First of all, we compute a boolean column to know if it was replenished, as you do.
df['replenished'] = df['R'] > 0
We also compute the increment in money, which will be useful to perform the rest of the operations.
df['increment'] = df['R'] - df['T']
We also create the column which will have the desired values in due time, I called it reserve. To begin, we do the cumulated sum of the increments, which is the desired value from the first replenishment day until the next one.
df['reserve'] = df['increment'].cumsum()
Now, we are going to create an auxiliary alias of our dataframe, which will be useful to do the operations without losing the original data. Remember that this variable is not a copy, it points to the same data as the original: A change in df_aux
will change the original variable df
.
df_aux = df
Then we can proceed to the loop that will take care of the problem.
while not df_aux.empty:
df_aux = df_aux.loc[df_aux.loc[df_aux['replenished']].index[0]:]
k = df_aux.at[df_aux.index[0], 'reserve']
l = df_aux.at[df_aux.index[0], 'increment']
df_aux['reserve'] = df_aux['reserve'] - k + l
if len(df_aux) > 1:
df_aux = df_aux.loc[df_aux.index[1]:]
else:
break
First, we take all the dataframe starting from the next replenishment day. From this day to the next replenishment day the cumulated sum will give us the desired outcome if the initial value is iqual to the increment, so we modify the cumsum so that the first value complies with this condition.
Then, if this was the last row of the dataframe our work is done and we get out of the loop. If it wasn't, then we drop the replenishment day we just calculated and go on to the next days.

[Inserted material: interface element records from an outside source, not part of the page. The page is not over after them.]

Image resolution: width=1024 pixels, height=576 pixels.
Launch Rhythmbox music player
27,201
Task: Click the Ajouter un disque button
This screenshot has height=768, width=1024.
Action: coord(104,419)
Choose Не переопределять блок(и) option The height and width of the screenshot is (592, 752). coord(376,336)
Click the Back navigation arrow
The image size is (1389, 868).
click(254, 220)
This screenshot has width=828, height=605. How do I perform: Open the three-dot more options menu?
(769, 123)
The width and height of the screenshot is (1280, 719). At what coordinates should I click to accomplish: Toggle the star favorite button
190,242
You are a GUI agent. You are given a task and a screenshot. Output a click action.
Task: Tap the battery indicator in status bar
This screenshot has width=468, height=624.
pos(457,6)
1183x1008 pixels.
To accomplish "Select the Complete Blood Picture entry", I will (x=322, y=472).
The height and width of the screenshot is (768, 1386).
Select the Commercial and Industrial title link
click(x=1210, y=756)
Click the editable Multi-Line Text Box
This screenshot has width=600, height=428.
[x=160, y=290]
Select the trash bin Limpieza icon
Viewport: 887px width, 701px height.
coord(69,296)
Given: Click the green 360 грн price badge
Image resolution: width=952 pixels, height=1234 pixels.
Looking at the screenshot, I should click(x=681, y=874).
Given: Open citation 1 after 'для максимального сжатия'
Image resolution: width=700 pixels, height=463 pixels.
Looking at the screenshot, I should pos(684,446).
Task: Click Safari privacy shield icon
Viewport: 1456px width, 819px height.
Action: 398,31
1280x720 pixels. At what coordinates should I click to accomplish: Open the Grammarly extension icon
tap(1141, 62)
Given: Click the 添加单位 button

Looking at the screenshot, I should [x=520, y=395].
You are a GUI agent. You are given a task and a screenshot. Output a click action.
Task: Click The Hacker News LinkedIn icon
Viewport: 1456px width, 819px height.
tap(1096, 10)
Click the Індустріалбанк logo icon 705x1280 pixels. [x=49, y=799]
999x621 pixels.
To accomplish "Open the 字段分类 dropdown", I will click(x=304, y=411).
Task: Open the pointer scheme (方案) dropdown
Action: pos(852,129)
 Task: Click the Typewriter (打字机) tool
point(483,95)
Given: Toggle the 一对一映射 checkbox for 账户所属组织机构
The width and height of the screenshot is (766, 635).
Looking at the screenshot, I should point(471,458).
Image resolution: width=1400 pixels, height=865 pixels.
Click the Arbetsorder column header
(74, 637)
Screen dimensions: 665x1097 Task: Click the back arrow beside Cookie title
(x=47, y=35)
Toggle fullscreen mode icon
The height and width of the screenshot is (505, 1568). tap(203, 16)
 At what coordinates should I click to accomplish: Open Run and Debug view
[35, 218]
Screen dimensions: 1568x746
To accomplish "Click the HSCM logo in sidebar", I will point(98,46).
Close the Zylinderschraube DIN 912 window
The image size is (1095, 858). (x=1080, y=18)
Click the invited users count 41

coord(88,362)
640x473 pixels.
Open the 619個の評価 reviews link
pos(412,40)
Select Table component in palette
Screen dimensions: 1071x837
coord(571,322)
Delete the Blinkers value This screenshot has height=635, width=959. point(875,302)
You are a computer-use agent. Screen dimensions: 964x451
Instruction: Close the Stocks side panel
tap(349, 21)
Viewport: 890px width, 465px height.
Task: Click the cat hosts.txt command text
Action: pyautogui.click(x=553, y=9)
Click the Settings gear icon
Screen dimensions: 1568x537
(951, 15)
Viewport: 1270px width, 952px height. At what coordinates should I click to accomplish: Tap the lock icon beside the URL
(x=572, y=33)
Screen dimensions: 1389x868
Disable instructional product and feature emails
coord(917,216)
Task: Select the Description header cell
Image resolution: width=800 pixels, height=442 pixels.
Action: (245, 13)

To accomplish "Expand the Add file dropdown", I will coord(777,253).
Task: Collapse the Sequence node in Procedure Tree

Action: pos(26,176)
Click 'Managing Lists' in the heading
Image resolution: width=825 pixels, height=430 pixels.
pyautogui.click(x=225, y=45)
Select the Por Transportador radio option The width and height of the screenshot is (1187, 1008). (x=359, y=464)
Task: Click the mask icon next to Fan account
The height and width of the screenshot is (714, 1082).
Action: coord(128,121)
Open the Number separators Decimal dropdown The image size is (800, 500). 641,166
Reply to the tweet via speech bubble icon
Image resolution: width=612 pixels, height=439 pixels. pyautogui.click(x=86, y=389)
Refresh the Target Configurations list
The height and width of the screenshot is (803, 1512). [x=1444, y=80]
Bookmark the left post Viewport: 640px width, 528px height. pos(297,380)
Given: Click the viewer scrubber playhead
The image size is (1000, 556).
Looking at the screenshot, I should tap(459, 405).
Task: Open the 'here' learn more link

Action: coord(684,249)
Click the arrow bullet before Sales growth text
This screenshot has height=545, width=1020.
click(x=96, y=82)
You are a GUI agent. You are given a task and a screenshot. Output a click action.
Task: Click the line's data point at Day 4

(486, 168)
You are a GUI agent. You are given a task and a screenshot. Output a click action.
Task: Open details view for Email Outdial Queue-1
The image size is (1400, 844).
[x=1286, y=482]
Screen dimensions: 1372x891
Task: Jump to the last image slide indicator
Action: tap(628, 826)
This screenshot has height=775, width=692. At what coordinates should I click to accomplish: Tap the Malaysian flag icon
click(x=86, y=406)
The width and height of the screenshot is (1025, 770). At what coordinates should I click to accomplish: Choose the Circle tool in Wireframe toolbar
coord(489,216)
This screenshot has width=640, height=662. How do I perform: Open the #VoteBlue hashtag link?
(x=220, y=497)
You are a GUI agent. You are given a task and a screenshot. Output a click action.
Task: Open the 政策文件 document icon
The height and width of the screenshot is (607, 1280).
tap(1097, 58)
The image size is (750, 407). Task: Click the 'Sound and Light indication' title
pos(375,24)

After all these operations, the result (df
) is this:
Date R T increment replenished reserve
0 2011-05-03 100 50 50 True 50
1 2011-05-04 0 30 -30 False 20
2 2011-05-05 0 10 -10 False 10
3 2011-05-06 200 110 90 True 90
4 2011-05-07 0 30 -30 False 60
5 2011-05-08 60 20 40 True 40
I'm not experienced with efficiencies in calculus time, so I'm not sure if this solution is faster than looping through all rows.